Lena Cumberbatch, 36, is accused of beating and drowning Latiana Hamilton in a bathtub in July. She is in the Duval County jail awaiting trial on murder and child abuse charges.

Since the slaying, the Florida Department of Children and Families has insisted there was nothing in Cumberbatch's background to indicate any problems. But records obtained by the Times-Union this week showed that when the couple applied for a Florida foster license last year the agency never asked Michigan authorities for reports of complaints against her and her husband in Detroit, where the couple operated a foster home from 1992 until 1995.

Those records, requested by the state agency two days after Latiana died, show the Cumberbatches violated a Michigan regulation that foster parents should be of suitable temperament to care for children and understand their needs.
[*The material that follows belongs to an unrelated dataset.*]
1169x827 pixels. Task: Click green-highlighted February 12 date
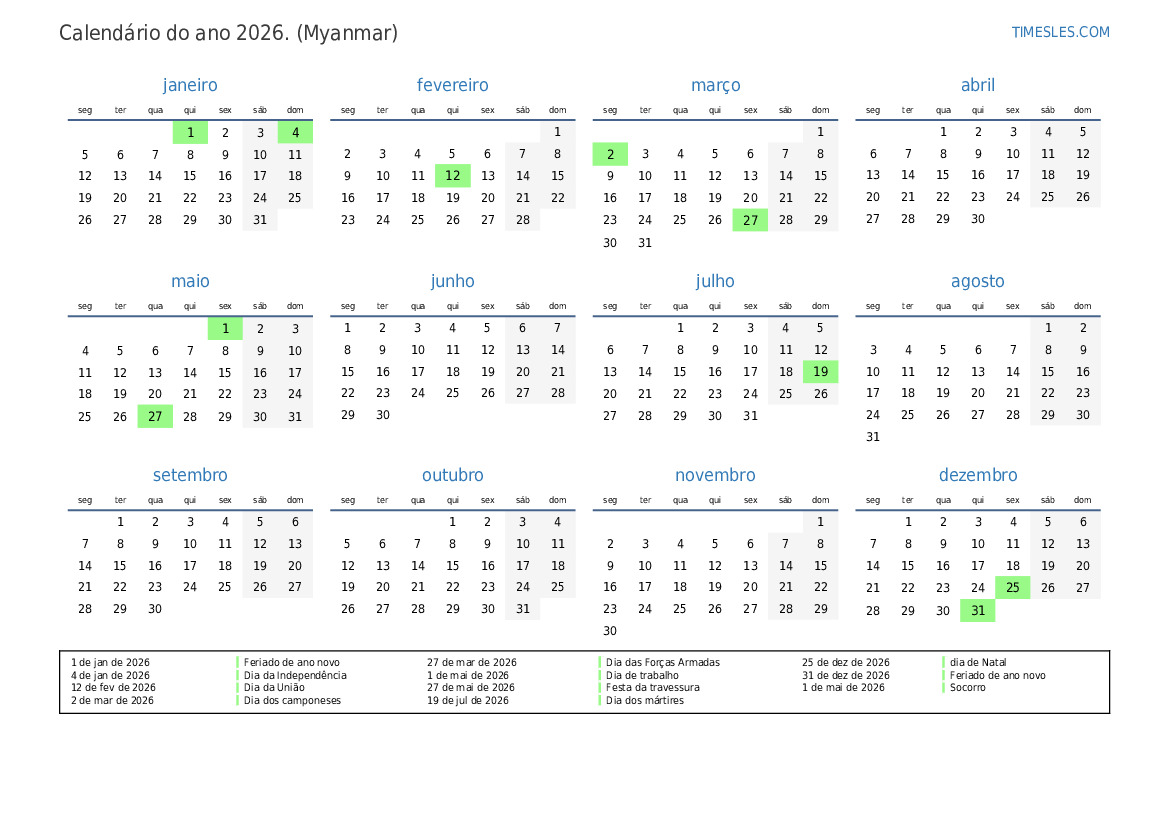pos(452,176)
That finding came after a series of complaints about inappropriate discipline, including locking a young child in a dark basement and telling him the monster would get him for misbehaving, smearing feces on a child's face and whipping a child with a belt.

"I am shocked and outraged that information was not requested which may have revealed a pattern of abusive behavior that could have affected the decision to license that home," said Jack Levine, director of the Center for Florida's Children in Tallahassee. "I don't think anyone in Florida doubts that children who are abused and neglected need special protections. Those special protections . . . certainly should apply to the people that are caring for them."

Attorneys behind a federal lawsuit seeking to overhaul Florida's foster care system said the issue of thorough background checks lies at the heart of their complaints about safety and will be addressed when the case goes to trial. The suit alleges that Florida foster homes are unsafe.

"That's where the safety of children starts," said attorney Karen Gievers of Tallahassee.